In the text on belly bloat below, reproduce word for word the part that opens with the words containing "Waking up with" and closes with "help you need.".

Text segment —
[Start of Attachment]
What causes belly bloat?
Waking up with a bloated stomach is not a good feeling. But before you start blaming your puffy tummy on gas or PMT, you should know that bloating can also be a side effect of other conditions like diarrhoea, constipation, irritable bowel syndrome, or a food allergy or intolerance. For persistent belly bloat, seek a physician’s advice to get the help you need.
Eat at the dinner table
Lounging in bed while snacking is the perfect recipe for morning bloat. “If you lay down at night to munch, that allows gas to go down into your lower abdomen,” says Dr James Reynolds. “You should be sitting upright when you eat so if you do swallow excess air, it encourages the gas to go up and out versus down and in.” You should also eat slowly and avoid gulping your drink during your meals; inhaling your food and drinking while you eat can also increase air intake and up your risk for developing gas later on. Consuming vegetables like asparagus, bok choy and celery throughout the day are great options for keeping your belly bloat-free.
[End of Attachment]
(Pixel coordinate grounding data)
[Start of Attachment]
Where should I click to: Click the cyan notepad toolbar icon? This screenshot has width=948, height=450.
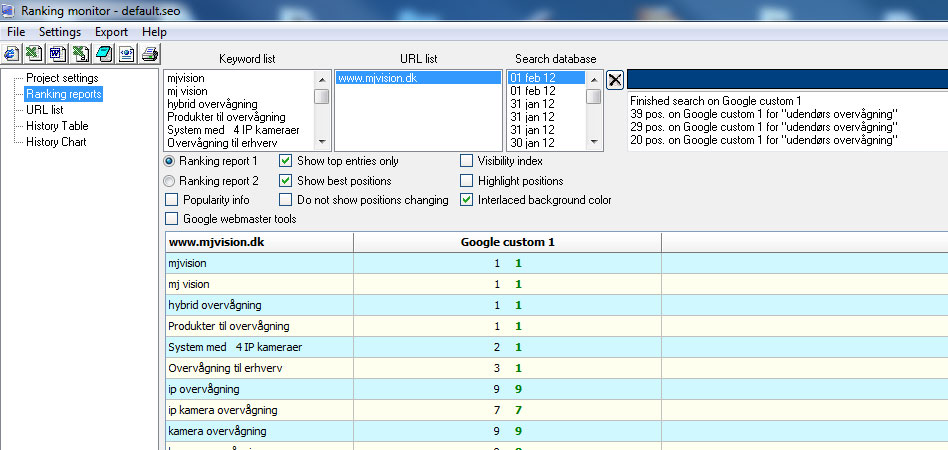(103, 54)
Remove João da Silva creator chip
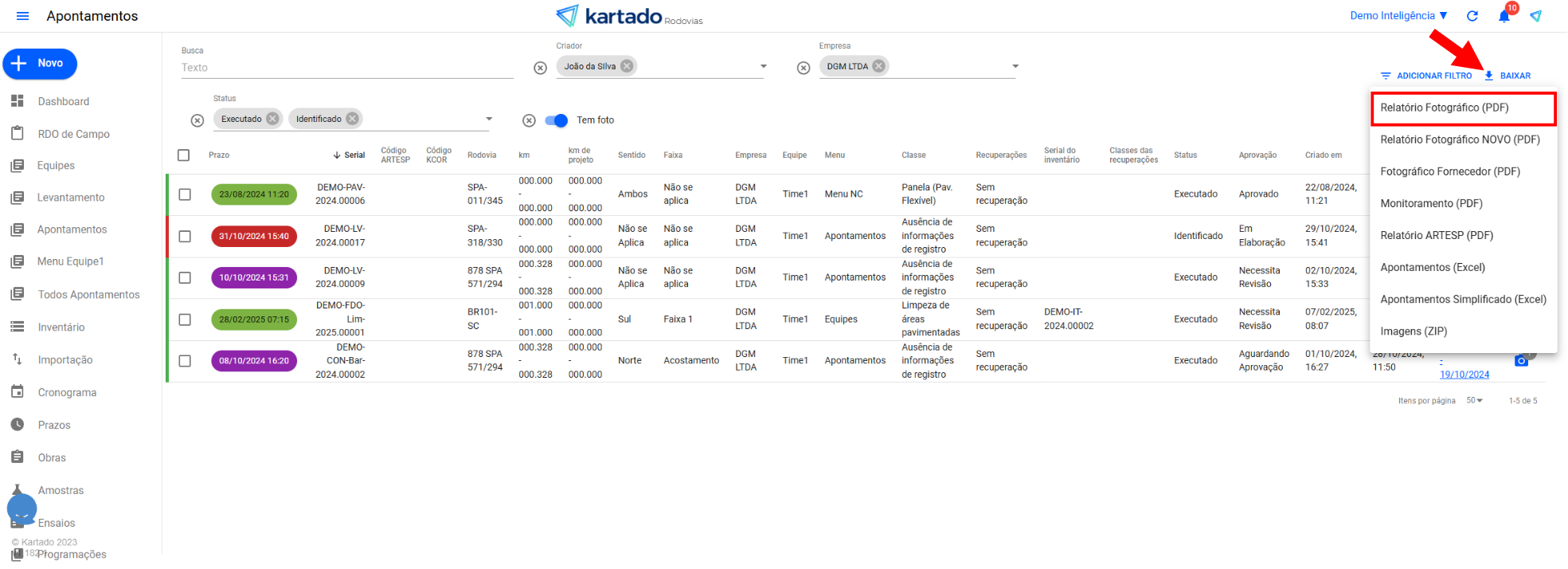Image resolution: width=1568 pixels, height=569 pixels. [x=628, y=66]
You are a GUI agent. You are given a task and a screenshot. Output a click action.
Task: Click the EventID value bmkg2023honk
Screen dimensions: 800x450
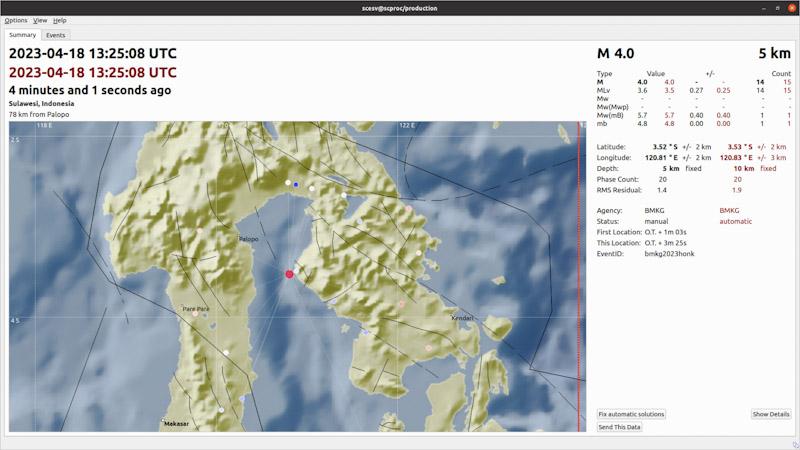coord(669,254)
[End of Attachment]
Exercise output —
Waking up with a bloated stomach is not a good feeling. But before you start blaming your puffy tummy on gas or PMT, you should know that bloating can also be a side effect of other conditions like diarrhoea, constipation, irritable bowel syndrome, or a food allergy or intolerance. For persistent belly bloat, seek a physician’s advice to get the help you need.